Le moyen le plus probant de limiter les dégâts possibles qu’ils ont trouvé dans cette librairie est d’encourager les parents à transmettre en amont la liste des manuels, cahiers et fournitures, évitant ainsi tout attroupement. Ils privilégient aussi le paiement par cartes bancaires, particulièrement celles sans contact, beaucoup plus hygiéniques que les espèces. « Et pour l’instant, dit-il, ça marche ».

La pandémie et ses conséquence n’ont pas été ressenties coté manuels scolaires qui se vendent toujours autant. Sur d’autres articles en revanche (cartables, trousses, stylos, agendas) la baisse des ventes a été marquée. Les parents limitent visiblement les dépenses par le recyclage de ce qui peut l’être.

Le recyclage qui ne fait que des heureux

La même ambiance règne dans la ville périphérique de Témara.
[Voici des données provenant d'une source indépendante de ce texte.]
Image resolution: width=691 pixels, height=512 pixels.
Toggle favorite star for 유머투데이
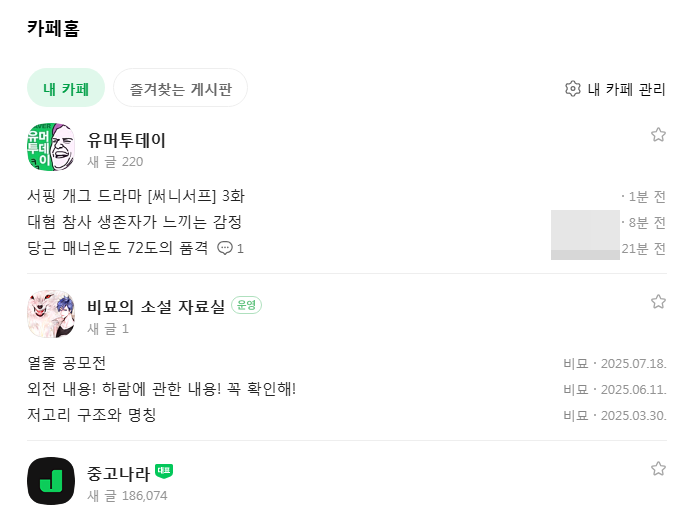[658, 135]
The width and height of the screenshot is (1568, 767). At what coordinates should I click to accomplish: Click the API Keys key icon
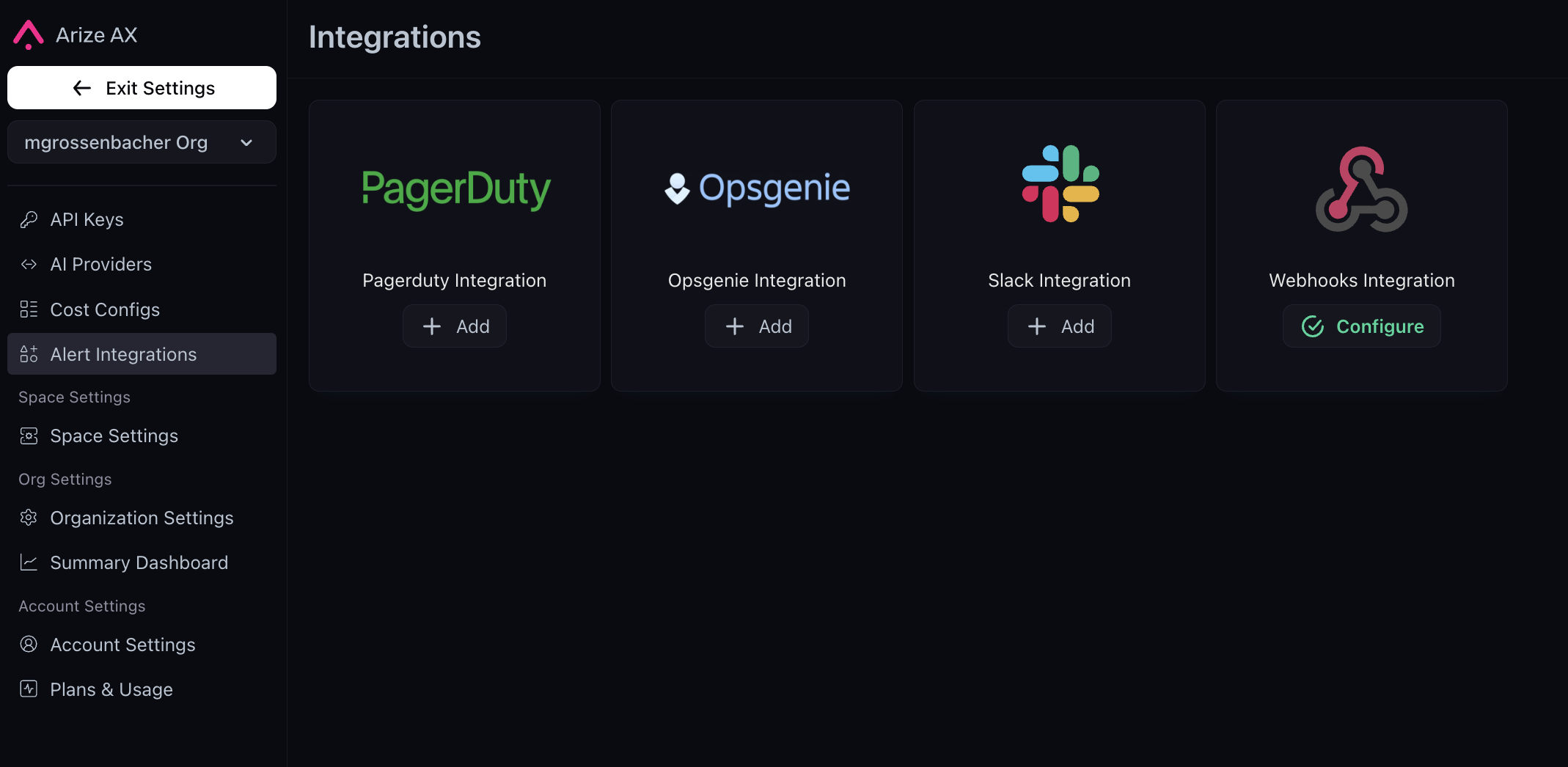click(29, 219)
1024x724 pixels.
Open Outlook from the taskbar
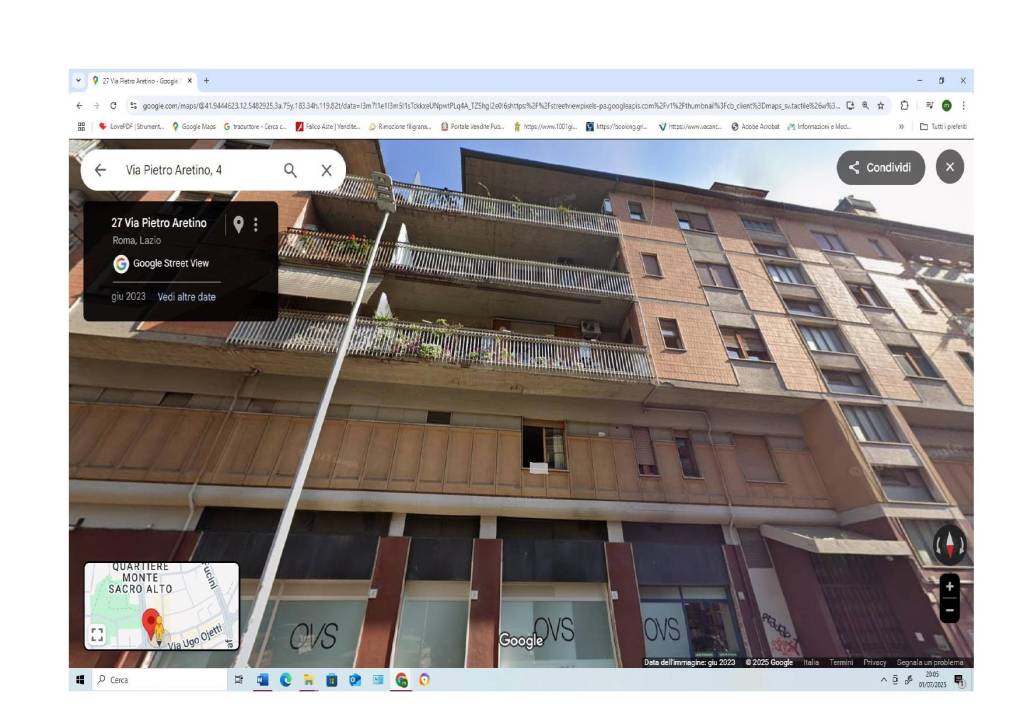point(354,680)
Si les libraires sont contents de combler les déficits, on ne peut pas dire qu’il y va de même pour les parents qui vont les voir se creuser. Pour de nombreuses familles, quand bien même elles sont disposées à tous les sacrifices possibles pour assurer une bonne scolarité à leurs progénitures, le fardeau de la rentrée pèse dans le budget familial.
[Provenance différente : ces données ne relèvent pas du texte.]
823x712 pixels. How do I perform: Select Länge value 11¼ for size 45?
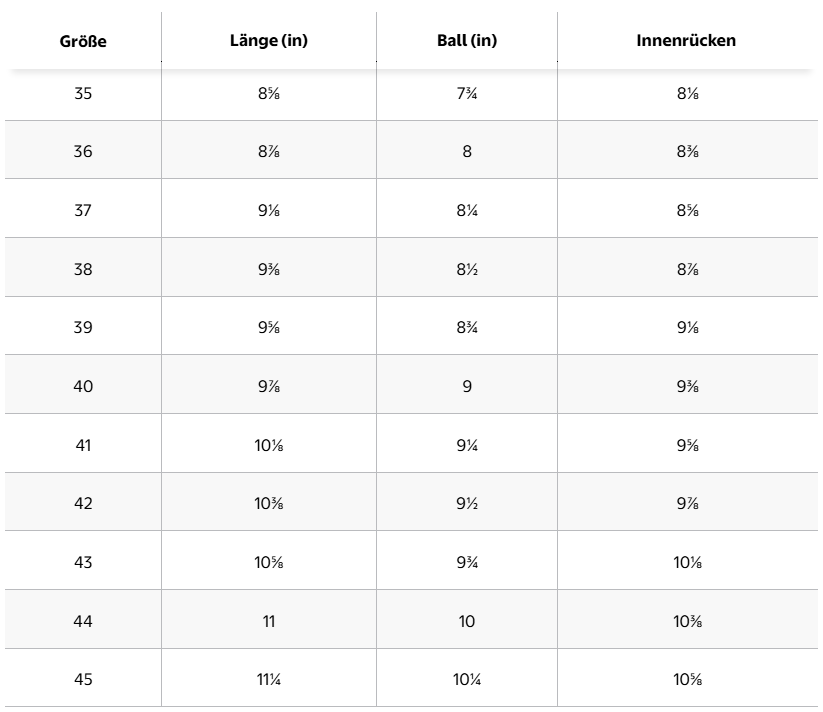269,679
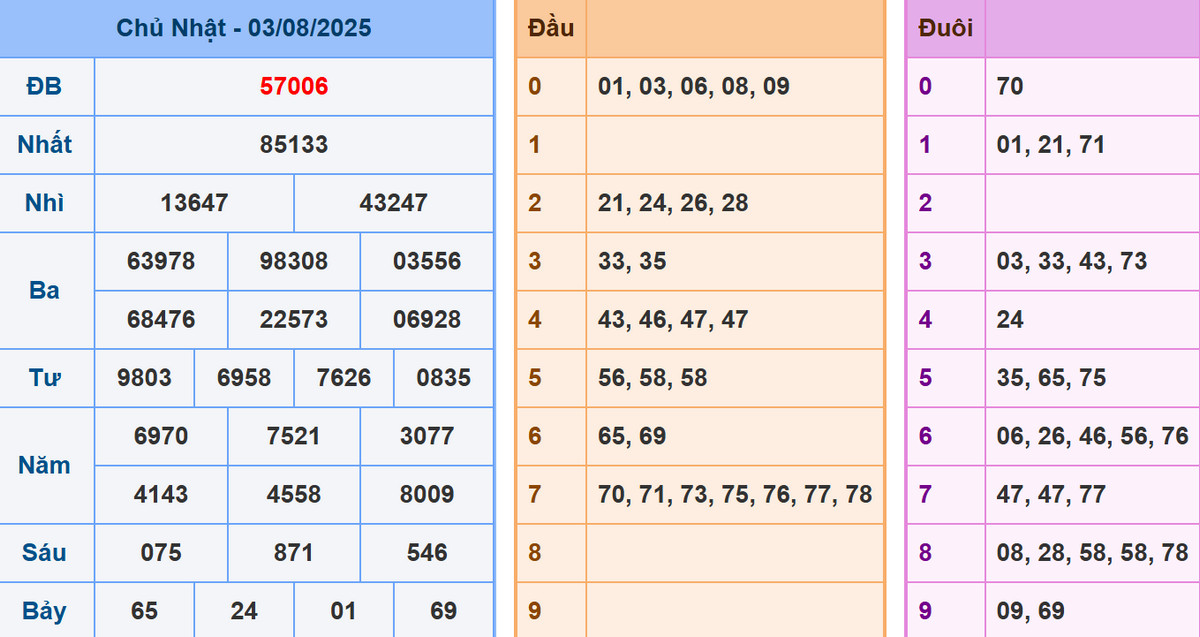Select seventh prize number 69

coord(443,611)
Yahya, maçon dans un quartier populaire, s’insurge, en paroles seulement, contre les prix excessivement élevés de certains manuels scolaires et des exigences parfois "exagérées" des établissements. Mais s’y plie.

"Je joins à peine les deux bouts pour inscrire ma fille de 9 ans dans une école privée, mais en plus des frais d’inscription, son école exige une liste interminable de fournitures, dont les tarifs restent exorbitants pour certains articles".

La nécessité étant la mère de l'invention, certaines papeteries de la ville se sont improvisées "médiatrices" pour le recyclage des fournitures : On y trouve alors des manuels d’occasion à des prix moins inabordables, même si cela ne fait pas toujours plaisir aux enfants qui voient dans ces fournitures d’occasion un signe extérieur de leur pauvreté devant leur petits camarades, notamment ceux qui feront leur rentrée avec du flambant neuf.